Video summary
Types of Profit- Micro Topic 3.4
Main summary
Key takeaways
Topic
Difference between accounting profit and economic profit; why implicit (opportunity) costs matter when evaluating business decisions.
Key concepts
- Explicit costs: out‑of‑pocket costs of running a business (e.g., license, equipment, ingredients). Used by accountants.
- Implicit costs: non‑cash opportunity costs (value of the owner’s time, foregone wages, forgone return on alternative investments). Used by economists when measuring total cost.
- Accounting profit: total revenue minus explicit costs only.
- Economic profit: total revenue minus both explicit and implicit costs. Economic profit can be negative even when accounting profit is positive.

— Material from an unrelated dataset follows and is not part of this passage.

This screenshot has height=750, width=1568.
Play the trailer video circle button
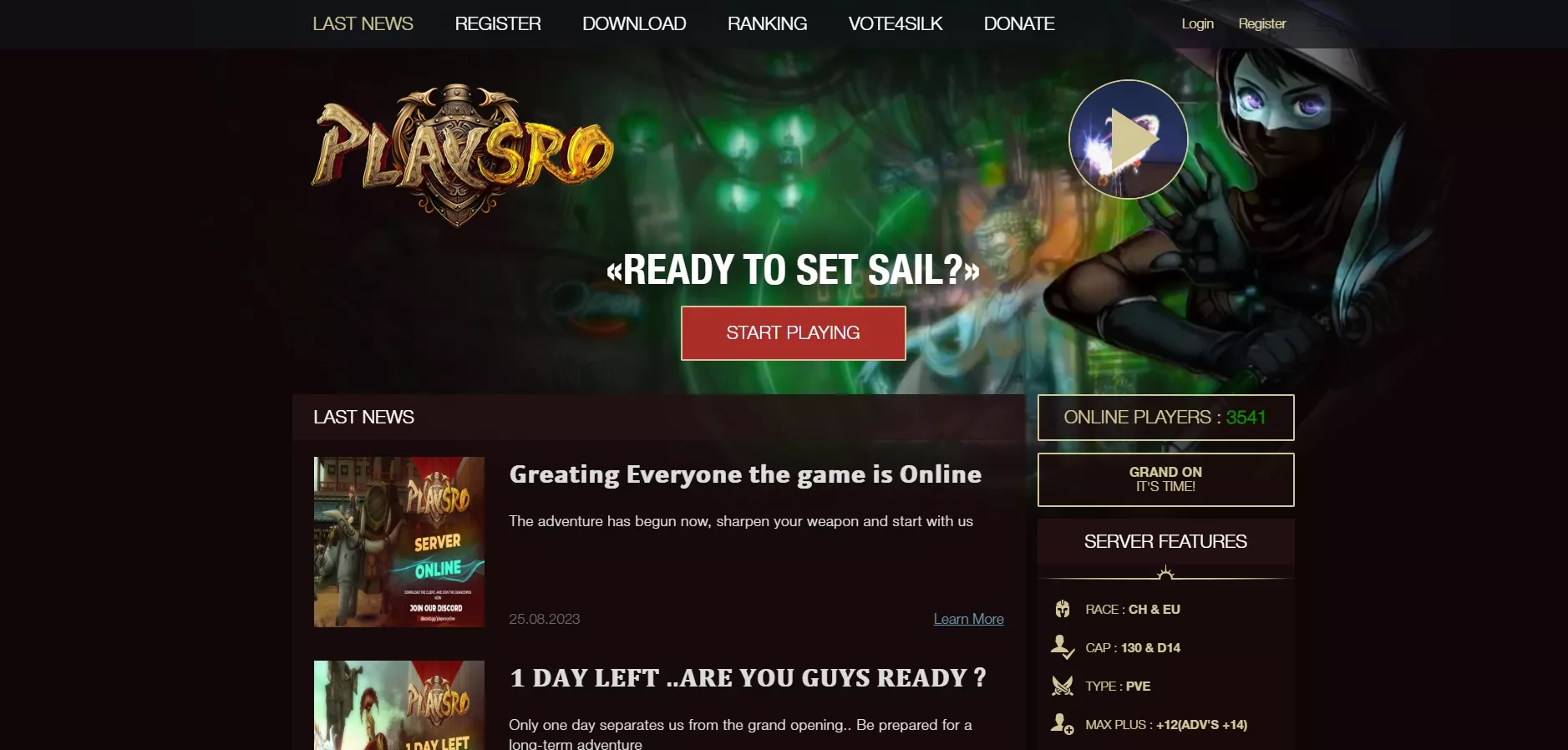[1128, 139]
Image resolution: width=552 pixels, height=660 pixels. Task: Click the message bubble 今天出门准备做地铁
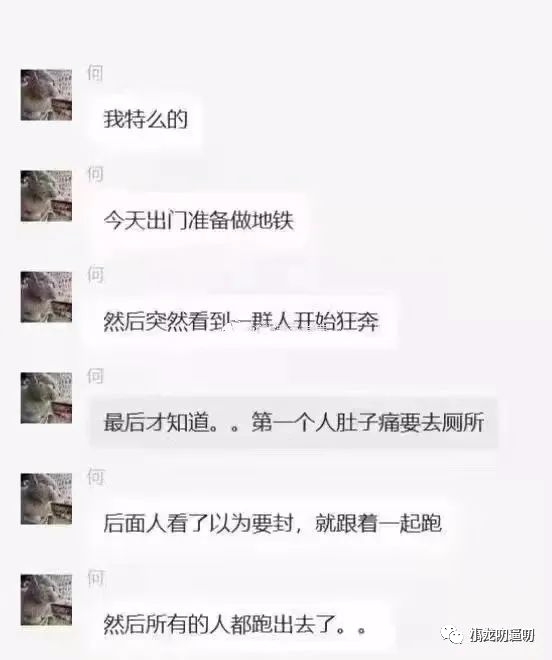199,221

- Zero economic profit: also called normal profit — the business covers all explicit costs and exactly compensates the owner for opportunity costs.
How to calculate and interpret (step-by-step)
- Calculate explicit (out‑of‑pocket) costs
- Sum fixed explicit costs (e.g., licenses, equipment).
- Add variable explicit costs (cost per unit × quantity).
- Calculate total revenue (TR)
- TR = price (P) × quantity sold (Q).
- Compute accounting profit
- Accounting profit = TR − explicit costs.
- Estimate implicit costs (opportunity costs)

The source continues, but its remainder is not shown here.